A change in weather ahead

A change in weather ahead

Across the Corn Belt, very warm, dry weather through Friday has been supportive of corn and soybean maturation and harvesting, especially in areas where fieldwork has been delayed by crop developmental delays or autumn wetness. Weather conditions also favor the development of recently planted winter wheat and cover crops.

On the Plains, a few showers have developed across Texas. However, most of the region is experiencing warm, dry weather on Friday—nearly ideal for summer crop maturation and harvesting, as well as winter wheat planting, emergence, and establishment. Friday’s high temperatures reached 90° as far north as western South Dakota.
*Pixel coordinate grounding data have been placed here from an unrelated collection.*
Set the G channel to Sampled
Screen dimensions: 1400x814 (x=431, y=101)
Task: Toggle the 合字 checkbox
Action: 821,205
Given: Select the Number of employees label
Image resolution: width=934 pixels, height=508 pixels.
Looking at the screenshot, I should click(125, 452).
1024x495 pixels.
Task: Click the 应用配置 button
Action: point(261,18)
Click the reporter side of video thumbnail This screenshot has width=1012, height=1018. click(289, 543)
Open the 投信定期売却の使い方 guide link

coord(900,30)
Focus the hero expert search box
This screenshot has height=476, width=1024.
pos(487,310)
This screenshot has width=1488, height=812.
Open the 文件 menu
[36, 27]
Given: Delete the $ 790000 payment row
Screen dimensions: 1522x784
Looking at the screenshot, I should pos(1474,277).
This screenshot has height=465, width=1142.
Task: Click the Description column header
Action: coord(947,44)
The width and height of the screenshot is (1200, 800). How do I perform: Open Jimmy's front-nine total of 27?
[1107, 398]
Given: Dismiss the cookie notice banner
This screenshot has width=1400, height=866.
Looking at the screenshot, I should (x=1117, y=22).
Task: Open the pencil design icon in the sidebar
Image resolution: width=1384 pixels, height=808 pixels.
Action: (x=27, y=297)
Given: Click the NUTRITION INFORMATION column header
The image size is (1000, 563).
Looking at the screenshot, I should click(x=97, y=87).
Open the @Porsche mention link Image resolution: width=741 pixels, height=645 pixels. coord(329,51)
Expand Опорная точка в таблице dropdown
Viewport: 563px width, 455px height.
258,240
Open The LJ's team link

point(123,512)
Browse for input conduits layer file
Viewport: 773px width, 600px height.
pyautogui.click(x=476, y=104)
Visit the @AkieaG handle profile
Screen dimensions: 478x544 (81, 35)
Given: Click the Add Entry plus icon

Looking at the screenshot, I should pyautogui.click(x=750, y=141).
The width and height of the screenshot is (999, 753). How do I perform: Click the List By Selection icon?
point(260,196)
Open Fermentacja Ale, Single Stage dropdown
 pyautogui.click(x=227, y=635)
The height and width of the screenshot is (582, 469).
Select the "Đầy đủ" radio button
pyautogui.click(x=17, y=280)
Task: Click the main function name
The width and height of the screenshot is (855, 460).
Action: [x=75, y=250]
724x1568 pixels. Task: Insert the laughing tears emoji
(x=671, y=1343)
In the South, locally heavy showers are developing in the western Gulf Coast region, particularly in the Houston/Galveston area. However, from the Mississippi Delta eastward, warm, dry weather continues to promote winter wheat planting and harvesting of crops such as cotton, peanuts, and soybeans.

In the West, overnight Friday showers dampened northern California’s remaining wildfires, aiding efforts to achieve full containment. However, breezy, dry conditions are elevating the risk of fires in portions of southern California. Meanwhile, cooler air is arriving in the Northwest, where widespread precipitation continues.

Another major surge of rain and high-elevation snow will arrive across the Northwest during the weekend. Additional precipitation could reach 4 to 12 inches from the Cascades westward, leading to local flooding. Also during the weekend, rain will develop in the vicinity of a cold front stretching from the upper Great Lakes region to Texas. The rain will gradually advance eastward, leading to 5-day rainfall totals of 1 to 3 inches across much of the eastern half of the U.S. In contrast, dry weather will prevail across the High Plains and the Southwest. Parts of southern California will continue to experience an elevated risk of wildfires. By early next week, a pattern change will result in sharply cooler conditions from the Mississippi Valley eastward.

Looking ahead, the 6- to 10-day outlook calls for below-normal temperatures across much of the eastern half of the U.S., while warmer-than-normal weather should prevail in the Northeast and from the Pacific Coast to the High Plains. Meanwhile, near- to below-normal precipitation across most of the country will contrast with wetter-than-normal conditions in New England.